Willow raises $7M to build the identity layer for autonomous AI agents

1 hour ago 2



Enterprises are deploying AI agents at a remarkable clip. The problem: nobody is really sure what those agents are doing, what they can access, or whether they’ve gone rogue. Willow, an Israeli startup that just closed a $7M seed round, is betting that gap becomes an existential headache for every company running autonomous AI.

The round, announced June 4, was led by Hetz Ventures, with prior angel contributions from Wix Co-Founder Avishai Abrahami and Wix President Nir Zohar. The funding will go toward go-to-market expansion and product development for Willow’s identity and access management platform, which is purpose-built for managing AI agents rather than human users.

What Willow actually does

The platform provides visibility into agent activity, granular runtime permissions, audit trails, and something the company calls shadow AI detection. In English: it spots AI agents operating inside your organization that nobody officially approved or even knows about.

Willow connects securely to over 1,000 internal system connectors, covering recognized agents like ChatGPT and Gemini. The platform also includes a marketplace of more than 100 skills and plugins, along with flexible deployment options designed to fit different enterprise environments.

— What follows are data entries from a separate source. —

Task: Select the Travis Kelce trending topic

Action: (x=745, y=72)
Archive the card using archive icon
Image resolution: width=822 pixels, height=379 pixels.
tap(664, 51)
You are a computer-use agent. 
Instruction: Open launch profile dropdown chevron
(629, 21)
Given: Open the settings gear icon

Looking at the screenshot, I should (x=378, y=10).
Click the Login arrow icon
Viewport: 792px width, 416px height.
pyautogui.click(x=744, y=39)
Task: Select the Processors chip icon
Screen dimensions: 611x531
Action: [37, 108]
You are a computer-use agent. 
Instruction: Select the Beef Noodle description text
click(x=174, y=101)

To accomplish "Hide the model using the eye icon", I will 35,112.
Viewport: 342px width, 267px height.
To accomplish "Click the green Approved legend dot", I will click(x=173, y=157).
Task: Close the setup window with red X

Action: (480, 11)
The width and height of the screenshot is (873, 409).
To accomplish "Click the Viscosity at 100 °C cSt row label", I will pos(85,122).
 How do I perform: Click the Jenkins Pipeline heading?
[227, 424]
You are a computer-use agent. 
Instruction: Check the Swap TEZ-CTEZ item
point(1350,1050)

The founding team, Eyal Ben Ezra (CEO), Shalev Shalit (CTO), and Idan Chetrit (VP Platform), all came from Wix. The company was formerly known as Webrix before rebranding as Willow.

Willow has already deployed its platform within Wix, where it reportedly supports over 5,000 users.

Why the market is ready for this

According to Willow’s data, 79% of companies are currently implementing AI agents. And 65% of organizations have already reported agent-related security incidents.

Traditional identity and access management tools were designed for a world where the actors were humans logging in with passwords or SSO tokens. They weren’t built for software entities that spin up, execute multi-step workflows, and shut down, all without a human in the loop.

What this means for investors and the broader market

Willow is expanding beyond its Wix roots into cybersecurity, real estate, and fintech.

The EU’s AI Act is already creating compliance obligations around automated decision-making.

Larger identity management players like Okta and CyberArk have signaled interest in agent-related use cases, but their platforms were built for human identity first.